◆ **ASSIGNMENT**:
All that should be output is the block of lines below from the line with "Open the Borders tab" to the line with "Task: Stop the packet capture", both included, exactly as written.

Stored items
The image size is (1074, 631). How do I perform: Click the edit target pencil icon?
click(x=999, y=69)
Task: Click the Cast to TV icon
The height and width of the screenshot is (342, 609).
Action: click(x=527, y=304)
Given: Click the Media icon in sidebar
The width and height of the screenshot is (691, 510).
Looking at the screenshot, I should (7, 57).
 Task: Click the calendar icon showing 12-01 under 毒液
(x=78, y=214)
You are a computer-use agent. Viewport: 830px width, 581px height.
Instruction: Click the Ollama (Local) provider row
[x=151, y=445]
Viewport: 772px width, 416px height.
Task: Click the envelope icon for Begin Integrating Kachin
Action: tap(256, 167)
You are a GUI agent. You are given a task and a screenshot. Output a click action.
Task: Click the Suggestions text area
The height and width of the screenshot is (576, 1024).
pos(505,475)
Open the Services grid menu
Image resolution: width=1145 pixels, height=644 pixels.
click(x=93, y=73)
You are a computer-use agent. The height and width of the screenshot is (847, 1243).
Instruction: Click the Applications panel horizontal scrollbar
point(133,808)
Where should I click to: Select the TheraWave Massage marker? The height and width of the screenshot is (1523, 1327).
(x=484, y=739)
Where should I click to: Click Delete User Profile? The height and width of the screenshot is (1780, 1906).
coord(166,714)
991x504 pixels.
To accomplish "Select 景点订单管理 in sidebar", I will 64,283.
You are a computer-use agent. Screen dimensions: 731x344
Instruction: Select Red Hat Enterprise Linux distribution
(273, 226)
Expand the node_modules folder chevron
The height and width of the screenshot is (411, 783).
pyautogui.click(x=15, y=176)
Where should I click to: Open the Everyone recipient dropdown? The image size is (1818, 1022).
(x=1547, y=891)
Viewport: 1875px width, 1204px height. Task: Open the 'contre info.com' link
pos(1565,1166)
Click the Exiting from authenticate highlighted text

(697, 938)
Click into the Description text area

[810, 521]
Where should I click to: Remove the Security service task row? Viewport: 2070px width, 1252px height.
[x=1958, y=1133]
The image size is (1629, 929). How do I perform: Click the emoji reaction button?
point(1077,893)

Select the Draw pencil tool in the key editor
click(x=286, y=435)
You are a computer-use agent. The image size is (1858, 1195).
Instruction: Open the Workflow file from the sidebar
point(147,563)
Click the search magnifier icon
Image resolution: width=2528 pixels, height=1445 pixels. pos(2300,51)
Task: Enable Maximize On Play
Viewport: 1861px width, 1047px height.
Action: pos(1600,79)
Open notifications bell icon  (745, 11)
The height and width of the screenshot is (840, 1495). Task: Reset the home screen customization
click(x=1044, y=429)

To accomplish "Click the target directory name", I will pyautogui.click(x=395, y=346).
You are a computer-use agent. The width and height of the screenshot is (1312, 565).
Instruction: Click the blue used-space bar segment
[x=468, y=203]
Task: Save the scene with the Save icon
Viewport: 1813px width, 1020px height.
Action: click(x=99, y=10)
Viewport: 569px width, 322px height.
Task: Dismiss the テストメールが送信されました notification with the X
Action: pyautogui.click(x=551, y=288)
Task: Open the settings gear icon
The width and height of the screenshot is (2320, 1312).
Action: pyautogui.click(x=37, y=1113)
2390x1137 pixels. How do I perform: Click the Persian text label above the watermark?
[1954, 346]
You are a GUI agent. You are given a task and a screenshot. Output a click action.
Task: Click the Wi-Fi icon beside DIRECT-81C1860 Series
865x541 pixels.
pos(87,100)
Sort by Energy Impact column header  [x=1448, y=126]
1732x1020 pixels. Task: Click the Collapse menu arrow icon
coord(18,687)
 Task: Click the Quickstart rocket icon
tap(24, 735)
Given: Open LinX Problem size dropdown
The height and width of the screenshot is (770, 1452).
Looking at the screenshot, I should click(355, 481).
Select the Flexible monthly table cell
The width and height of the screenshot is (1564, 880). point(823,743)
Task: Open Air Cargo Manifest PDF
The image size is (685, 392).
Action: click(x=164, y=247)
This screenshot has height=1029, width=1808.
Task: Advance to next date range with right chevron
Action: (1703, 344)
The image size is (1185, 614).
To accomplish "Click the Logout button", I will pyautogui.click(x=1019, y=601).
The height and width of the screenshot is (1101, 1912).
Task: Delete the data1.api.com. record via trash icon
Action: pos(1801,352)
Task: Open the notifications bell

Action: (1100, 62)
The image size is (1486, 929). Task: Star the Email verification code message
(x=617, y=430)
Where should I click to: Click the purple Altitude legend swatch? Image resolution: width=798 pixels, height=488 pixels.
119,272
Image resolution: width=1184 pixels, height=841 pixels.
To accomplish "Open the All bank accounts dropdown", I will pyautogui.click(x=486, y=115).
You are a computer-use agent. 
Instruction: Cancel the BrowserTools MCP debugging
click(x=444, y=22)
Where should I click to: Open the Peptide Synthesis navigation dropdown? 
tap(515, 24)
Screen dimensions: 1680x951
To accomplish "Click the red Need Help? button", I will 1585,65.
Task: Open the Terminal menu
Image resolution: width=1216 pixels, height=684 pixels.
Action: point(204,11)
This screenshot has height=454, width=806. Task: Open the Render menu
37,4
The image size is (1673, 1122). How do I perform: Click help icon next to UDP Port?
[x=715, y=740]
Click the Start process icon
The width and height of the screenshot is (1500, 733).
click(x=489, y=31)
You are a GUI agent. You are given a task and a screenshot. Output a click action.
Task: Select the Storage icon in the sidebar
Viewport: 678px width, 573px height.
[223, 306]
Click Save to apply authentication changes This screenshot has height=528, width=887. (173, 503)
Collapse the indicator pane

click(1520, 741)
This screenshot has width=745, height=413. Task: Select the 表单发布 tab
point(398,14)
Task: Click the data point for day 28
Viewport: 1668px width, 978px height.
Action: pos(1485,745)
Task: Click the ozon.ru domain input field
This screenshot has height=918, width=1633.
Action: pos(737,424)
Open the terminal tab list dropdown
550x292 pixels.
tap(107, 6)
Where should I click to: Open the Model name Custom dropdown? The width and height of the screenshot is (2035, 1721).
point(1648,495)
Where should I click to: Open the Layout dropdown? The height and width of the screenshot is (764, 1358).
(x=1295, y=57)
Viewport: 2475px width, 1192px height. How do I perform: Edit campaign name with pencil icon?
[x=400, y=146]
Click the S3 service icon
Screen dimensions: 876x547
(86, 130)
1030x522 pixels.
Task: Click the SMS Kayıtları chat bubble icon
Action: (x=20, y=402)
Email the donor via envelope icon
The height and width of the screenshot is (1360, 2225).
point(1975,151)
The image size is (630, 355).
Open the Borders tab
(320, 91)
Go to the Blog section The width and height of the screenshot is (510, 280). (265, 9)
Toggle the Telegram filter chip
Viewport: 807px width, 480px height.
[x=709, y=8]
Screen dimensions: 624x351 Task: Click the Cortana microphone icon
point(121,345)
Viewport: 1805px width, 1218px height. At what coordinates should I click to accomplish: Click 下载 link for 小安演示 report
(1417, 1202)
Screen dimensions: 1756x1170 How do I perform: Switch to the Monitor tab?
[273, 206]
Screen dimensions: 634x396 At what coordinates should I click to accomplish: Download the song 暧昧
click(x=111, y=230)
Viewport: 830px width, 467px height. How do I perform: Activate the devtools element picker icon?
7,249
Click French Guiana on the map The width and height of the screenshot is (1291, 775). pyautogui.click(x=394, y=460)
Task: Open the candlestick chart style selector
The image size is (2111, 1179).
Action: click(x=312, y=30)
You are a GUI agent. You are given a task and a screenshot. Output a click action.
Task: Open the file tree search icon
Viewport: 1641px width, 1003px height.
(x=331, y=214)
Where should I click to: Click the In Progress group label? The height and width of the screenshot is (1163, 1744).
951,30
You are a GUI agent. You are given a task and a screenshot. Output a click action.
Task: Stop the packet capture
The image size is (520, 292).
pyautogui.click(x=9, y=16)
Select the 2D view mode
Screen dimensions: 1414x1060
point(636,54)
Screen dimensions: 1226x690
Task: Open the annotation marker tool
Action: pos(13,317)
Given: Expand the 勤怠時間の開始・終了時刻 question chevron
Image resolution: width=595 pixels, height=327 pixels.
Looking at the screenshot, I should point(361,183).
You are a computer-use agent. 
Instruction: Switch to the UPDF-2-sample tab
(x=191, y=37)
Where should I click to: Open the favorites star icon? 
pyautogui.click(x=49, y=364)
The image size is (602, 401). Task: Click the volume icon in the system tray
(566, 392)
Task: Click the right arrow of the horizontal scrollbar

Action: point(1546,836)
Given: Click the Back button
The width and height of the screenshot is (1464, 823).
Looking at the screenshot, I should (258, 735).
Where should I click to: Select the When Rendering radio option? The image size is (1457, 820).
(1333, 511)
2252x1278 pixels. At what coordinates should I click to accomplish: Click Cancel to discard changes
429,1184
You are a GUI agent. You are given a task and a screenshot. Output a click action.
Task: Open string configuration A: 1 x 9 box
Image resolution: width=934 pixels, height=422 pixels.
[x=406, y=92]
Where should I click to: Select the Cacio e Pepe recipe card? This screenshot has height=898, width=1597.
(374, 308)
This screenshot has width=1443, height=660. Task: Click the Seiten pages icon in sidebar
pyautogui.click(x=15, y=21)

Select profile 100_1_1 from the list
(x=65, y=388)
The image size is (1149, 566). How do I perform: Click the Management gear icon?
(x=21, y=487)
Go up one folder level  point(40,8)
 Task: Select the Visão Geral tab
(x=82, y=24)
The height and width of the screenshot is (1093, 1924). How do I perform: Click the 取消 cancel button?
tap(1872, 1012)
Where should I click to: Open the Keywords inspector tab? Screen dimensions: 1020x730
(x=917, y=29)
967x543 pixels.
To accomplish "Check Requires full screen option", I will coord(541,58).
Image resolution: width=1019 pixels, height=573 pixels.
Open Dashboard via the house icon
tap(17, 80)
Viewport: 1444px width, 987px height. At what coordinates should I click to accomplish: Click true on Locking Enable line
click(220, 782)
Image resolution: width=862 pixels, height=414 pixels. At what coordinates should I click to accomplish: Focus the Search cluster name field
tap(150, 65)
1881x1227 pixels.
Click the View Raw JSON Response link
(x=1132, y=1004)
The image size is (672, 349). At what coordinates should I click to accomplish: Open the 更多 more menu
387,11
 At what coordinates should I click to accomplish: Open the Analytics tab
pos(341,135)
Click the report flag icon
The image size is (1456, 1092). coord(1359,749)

◆ **RESULT**:
Open the Borders tab
(320, 91)
Go to the Blog section The width and height of the screenshot is (510, 280). (265, 9)
Toggle the Telegram filter chip
Viewport: 807px width, 480px height.
[x=709, y=8]
Screen dimensions: 624x351 Task: Click the Cortana microphone icon
point(121,345)
Viewport: 1805px width, 1218px height. At what coordinates should I click to accomplish: Click 下载 link for 小安演示 report
(1417, 1202)
Screen dimensions: 1756x1170 How do I perform: Switch to the Monitor tab?
[273, 206]
Screen dimensions: 634x396 At what coordinates should I click to accomplish: Download the song 暧昧
click(x=111, y=230)
Viewport: 830px width, 467px height. How do I perform: Activate the devtools element picker icon?
7,249
Click French Guiana on the map The width and height of the screenshot is (1291, 775). pyautogui.click(x=394, y=460)
Task: Open the candlestick chart style selector
The image size is (2111, 1179).
Action: click(x=312, y=30)
You are a GUI agent. You are given a task and a screenshot. Output a click action.
Task: Open the file tree search icon
Viewport: 1641px width, 1003px height.
(x=331, y=214)
Where should I click to: Click the In Progress group label? The height and width of the screenshot is (1163, 1744).
951,30
You are a GUI agent. You are given a task and a screenshot. Output a click action.
Task: Stop the packet capture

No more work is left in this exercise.